2018

2018 Fisher Lecturer Winner
  Susan A. Murphy
   Harvard University 

The 2018 Committee of Presidents of Statistical Societies (COPSS) Fisher Lectureship Committee selected Susan A. Murphy of Harvard University to deliver the Fisher Lecture at the Joint Statistical Meetings in Vancouver. The citation for Dr. Murphy’s plaque reads:

“For scientific contributions to statistical theory and methods at the highest level and for fundamental advances in the innovative use of statistics to further behavioral and mental health research."

Dr. Murphy's talk is titled "The Future: Stratified Micro-randomized Trials with Applications in Mobile Health". The lecture can be viewed online.

Abstract

Technological advancements in the field of mobile devices and wearable sensors make it possible to deliver treatments anytime and anywhere to users like you and me. Increasingly the delivery of these treatments is triggered by detections/predictions of vulnerability and receptivity. These observations are likely to have been impacted by prior treatments. Furthermore the treatments are often designed to have an impact on users over a span of time during which subsequent treatments may be provided. Here we discuss our work on the design of a mobile health smoking cessation study in which the above two challenges arose. This work involves the use of multiple online data analysis algorithms. Online algorithms are used in the detection, for example, of physiological stress. Other algorithms are used to forecast at each vulnerable time, the remaining number of vulnerable times in the day. These algorithms are then inputs into a randomization algorithm that ensures that each user is randomized to each treatment an appropriate number of times per day. We develop the stratified micro-randomized trial which involves not only the randomization algorithm but a precise statement of the meaning of the treatment effects and the primary scientific hypotheses along with primary analyses and sample size calculations. Considerations of causal inference and potential causal bias incurred by inappropriate data analyses play a large role throughout.


Biography of Susan A. Murphy

Susan Murphy is a Professor of Statistics, Professor of Computer Science at the Harvard John A. Paulson School of Engineering and Applied Sciences and Radcliffe Alumnae Professor at the Radcliffe Institute, Harvard University.
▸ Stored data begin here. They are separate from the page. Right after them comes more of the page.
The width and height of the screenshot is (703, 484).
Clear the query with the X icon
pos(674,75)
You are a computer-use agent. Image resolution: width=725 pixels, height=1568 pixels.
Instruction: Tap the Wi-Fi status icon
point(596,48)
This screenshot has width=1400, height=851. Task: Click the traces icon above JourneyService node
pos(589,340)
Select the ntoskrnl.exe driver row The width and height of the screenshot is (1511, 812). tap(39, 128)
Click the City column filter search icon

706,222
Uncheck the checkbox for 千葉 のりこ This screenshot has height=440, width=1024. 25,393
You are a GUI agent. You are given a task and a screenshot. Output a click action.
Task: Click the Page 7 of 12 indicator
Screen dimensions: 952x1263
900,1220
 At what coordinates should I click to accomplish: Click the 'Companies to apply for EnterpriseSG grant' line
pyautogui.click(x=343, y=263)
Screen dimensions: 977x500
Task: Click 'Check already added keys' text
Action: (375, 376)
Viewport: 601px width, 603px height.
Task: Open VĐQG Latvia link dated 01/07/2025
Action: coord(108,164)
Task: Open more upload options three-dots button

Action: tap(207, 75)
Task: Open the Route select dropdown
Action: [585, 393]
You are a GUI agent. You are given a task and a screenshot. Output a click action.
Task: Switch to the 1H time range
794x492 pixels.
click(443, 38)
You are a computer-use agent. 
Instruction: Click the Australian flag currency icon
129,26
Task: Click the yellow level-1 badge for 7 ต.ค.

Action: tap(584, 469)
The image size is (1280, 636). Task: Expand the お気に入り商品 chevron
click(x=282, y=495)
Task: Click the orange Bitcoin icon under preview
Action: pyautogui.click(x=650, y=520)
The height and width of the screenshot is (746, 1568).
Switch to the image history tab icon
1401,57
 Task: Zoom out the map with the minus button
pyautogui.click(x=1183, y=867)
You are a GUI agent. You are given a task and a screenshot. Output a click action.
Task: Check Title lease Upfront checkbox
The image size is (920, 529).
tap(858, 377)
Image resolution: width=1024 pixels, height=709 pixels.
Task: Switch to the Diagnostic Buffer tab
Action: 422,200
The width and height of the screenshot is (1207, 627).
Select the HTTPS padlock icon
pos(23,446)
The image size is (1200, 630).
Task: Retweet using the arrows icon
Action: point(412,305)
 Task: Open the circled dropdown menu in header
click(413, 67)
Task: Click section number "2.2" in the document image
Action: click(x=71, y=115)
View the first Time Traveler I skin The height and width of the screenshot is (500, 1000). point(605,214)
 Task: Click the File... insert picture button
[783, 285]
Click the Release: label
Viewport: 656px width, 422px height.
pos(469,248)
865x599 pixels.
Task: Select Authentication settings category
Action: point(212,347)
Prior to joining Harvard University in September 2017, she was the H.E. Robbins Distinguished University Professor of Statistics, Professor of Psychiatry, and Research Professor, Institute for Social Research all at the University of Michigan.

Dr. Murphy’s present research focuses on causal inference and sequential decision making. She is particularly interested in the domain of mobile health in which sequences of treatments are provided to a user in order to help the user achieve their longer term health goals. Her lab develops experimental designs for informing sequential decision making and develops both online and after-the-study-is-over data analysis that pay special attention to the thorny causal challenges that occur in this domain. She has been very fortunate to collaborate with a wide variety of excellent scientists including Linda Collins at Pennsylvania State University. She and her lab have also been fortunate to receive much positive feedback from journal reviewers. None-the less she has managed to accumulate a large number of rejected papers!

Dr. Murphy is a member of the National Academy of Sciences and of the National Academy of Medicine, both of the US National Academies. In 2013 she was awarded a MacArthur Fellowship for her work on experimental designs to inform sequential decision making. She is a Fellow of the College on Problems in Drug Dependence, a Member of the International Statistical Institute, a Fellow of the American Statistical Association and a Fellow of the Institute of Mathematical Statistics. She is a former co-editor of the Annals of Statistics and delivered the IMS Wald Lectures in 2015. She is currently the President of the Bernoulli Society.